Tomás, a platform engineer, walked in to a cost alert and a mystery. Overnight, the company's new multi-agent research workflow had spent more than its entire previous month. An orchestrator agent delegated subtasks to a set of sub-agents; one sub-agent, hitting a transient error, retried by re-invoking the orchestrator, which delegated again — a loop that ran for hours. By morning the agents had called each other tens of thousands of times. Tomás wanted to know which agent started it and where the cycle formed, and found he couldn't: every agent authenticated with the same shared service key, the calls between agents weren't recorded as a graph, and there was no per-agent rate limit that would have tripped. The system had governance for calls to the model provider. It had almost none for calls between its own agents.

This is the gap multi-agent systems open. The moment agents start delegating to one another, you have a new internal network — one with no identity, no policy, and no trace by default. The agent frameworks help you build the workflow; they don't govern it. This post is how to give that internal network the same identity, limits, and observability you'd never run a microservice mesh without.

1. The New Traffic Pattern: Agents Calling Agents

For most of the gateway story so far, traffic has been north-south: an application calls a model, maybe through a tool. Multi-agent systems add east-west traffic — agents invoking other agents. An orchestrator delegates to specialists; a specialist consults another; results flow back up. The still-young Agent2Agent (A2A) protocol gives this a standard shape, with agents publishing capability descriptions (agent cards) that others discover, and exchanging tasks and messages over a common interface, much as MCP standardized how agents reach tools.

The analogy worth holding onto is the move from a monolith to microservices. The instant your agents talk to each other, you have a distributed system with the failure modes of one: cascading retries, cycles, fan-out amplification, and the loss of a single clear call stack. And like microservices, the answer isn't to wish the calls away but to put them behind a layer that gives every caller an identity, every call a policy, and every flow a trace. That layer, for agents, is the agent gateway.

> [OBJECTIVE A]:
Using the post on multi-agent systems, answer these:
(i) What is Tomás's job?
(ii) What name does the post give to the capability descriptions that agents publish under the A2A protocol?
(iii) What layer does the post name as the answer for agents?

[Source data]
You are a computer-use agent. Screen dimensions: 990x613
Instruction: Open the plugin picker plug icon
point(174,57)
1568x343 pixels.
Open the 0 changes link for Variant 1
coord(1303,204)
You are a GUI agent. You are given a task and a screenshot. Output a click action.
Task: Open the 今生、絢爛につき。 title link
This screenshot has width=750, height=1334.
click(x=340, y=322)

> [OBJECTIVE B]: List the records as a numbered list, starting at the line that contains "1568x343 pixels." and ending at the last line of the records, with blank lines omitted.

> [FULL RESPONSE A]:
(i) He is a platform engineer.
(ii) Agent cards.
(iii) The agent gateway.

> [FULL RESPONSE B]:
1. 1568x343 pixels.
2. Open the 0 changes link for Variant 1
3. coord(1303,204)
4. You are a GUI agent. You are given a task and a screenshot. Output a click action.
5. Task: Open the 今生、絢爛につき。 title link
6. This screenshot has width=750, height=1334.
7. click(x=340, y=322)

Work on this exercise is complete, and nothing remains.